In this study, all patients were designed to subjected to a test phase less than four weeks prior to the formal implantation of the SCS electrodes. This phase allowed both the clinicians and the patients themselves to evaluate the clinical efficacy of SCS and the patient’s tolerance to SCS stimulation. A total of seven patients were included in this trial, one of whom withdrew from the study due to unsatisfactory clinical improvements during the test phase. The remaining six patients all experienced varying degrees of clinical improvement during the test phase. These improvements included a reduction in trunk posture inclination, relief of trunk and limb rigidity, or an increase in walking speed. However, in this study, some of the clinical improvements observed during the test phase were not sustained long-term post-SCS surgery. No adverse reactions were reported by any of the patients. The short-term and long-term effects of SCS on patients with PD constitute a highly valuable research topic. Clinical trials with a large number of participants are needed.

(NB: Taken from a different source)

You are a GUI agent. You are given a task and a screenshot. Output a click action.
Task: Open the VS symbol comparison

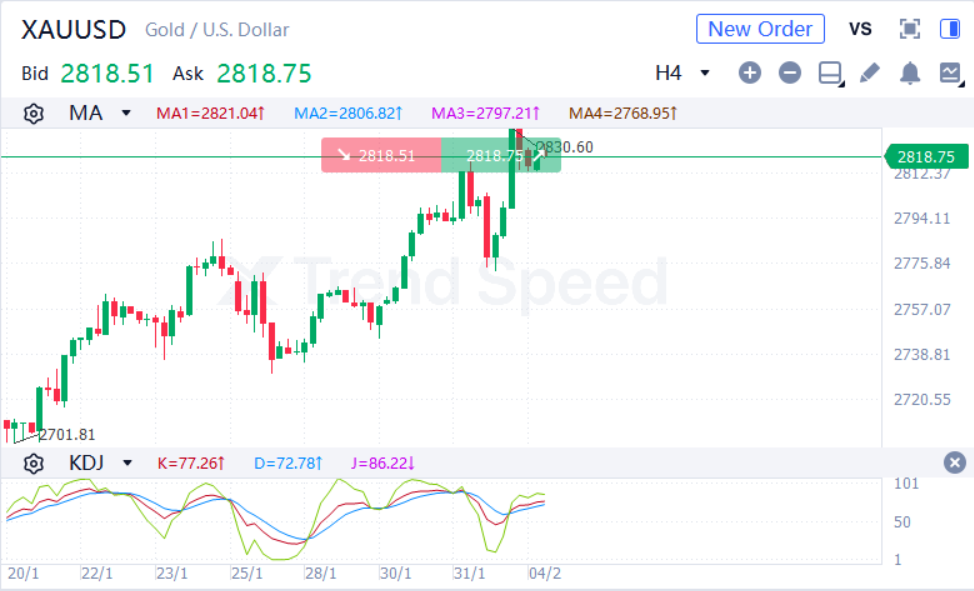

Though SCS improved lateral trunk flexion degree and anterior thoracolumbar flexion degree in the present study, no significant improvements were observed in terms of MDS-UPDRS II (Mean ± SD, pre-surgery vs. post-surgery: 15 ± 8 vs. 16 ± 3), which was consistent with a previous study [6]. Though we found some improvements in MDS-UPDRS Q 2.9 - Turning in bed, Q 2.11 - Getting out of bed, Q 2.12 - Walking and balance and Q 2.13 – Freezing in two patients, the total score of MDS-UPDRS II was not reduced in each patient. In addition, some previous studies reported that SCS may positively impact PDQ-39 scores [11, 27]. However, in our study, while a trend towards improvement was noted, no significant improvement was found in terms of PDQ-39 (Mean ± SD, pre-surgery vs. post-surgery: 41 ± 25 vs. 36 ± 21), which was consistent with a previous study [6]. One reason of no significant improvement in MDS-UPDRS II and PDQ-39 may be the small sample size of recruited patients. Simultaneously, the progression and heterogeneity of disease may be the other reasons. Besides, the improvement of clinical measurements is not always paralleled with health status and disease progression. Autonomic dysfunction is common in PD patients and some studies [31,32,33] have suggested that SCS could improve cardiac autonomic function, temperature regulation and constipation. Therefore, we tried to explore whether SCS could alleviate autonomic function in PD patients, which Scale for Outcomes in PD-Autonomic (SCOPA-AUT) and Wexner constipation score (WCS) before and after SCS in three recruited PD patients were observed. However, no significant improvements were observed.

Our study has some limitations. Firstly, the small sample size limited further statistical analysis. Secondly, the assessments were not blinded, as blinding in SCS trials is challenging. This is because patients can discern not only the occurrence of paresthesia but also the variations in frequencies and voltages. Thirdly, as some participants reported exacerbated symptoms after the SCS was turned off, including fatigue, soreness in the lower limbs and back, and other discomforts. In accordance with ethical standards and the principle of no damage, we did not enforce off-state evaluations for all patients. Meanwhile, four patients missed their six-month evaluations during COVID-19 period unfortunately. Among all six patients, we did not deliberately select who would participate in the off-state evaluations, but rather based on the patients’ own willingness and tolerance to the SCS being turned off. Ultimately, three patients participated in the evaluation of the SCS off state.

Conclusion

In conclusions, lower thoracic SCS may be effective for improving PA in PD patients. SCS has shown great promise as a supplementary therapy for PD patients with PA.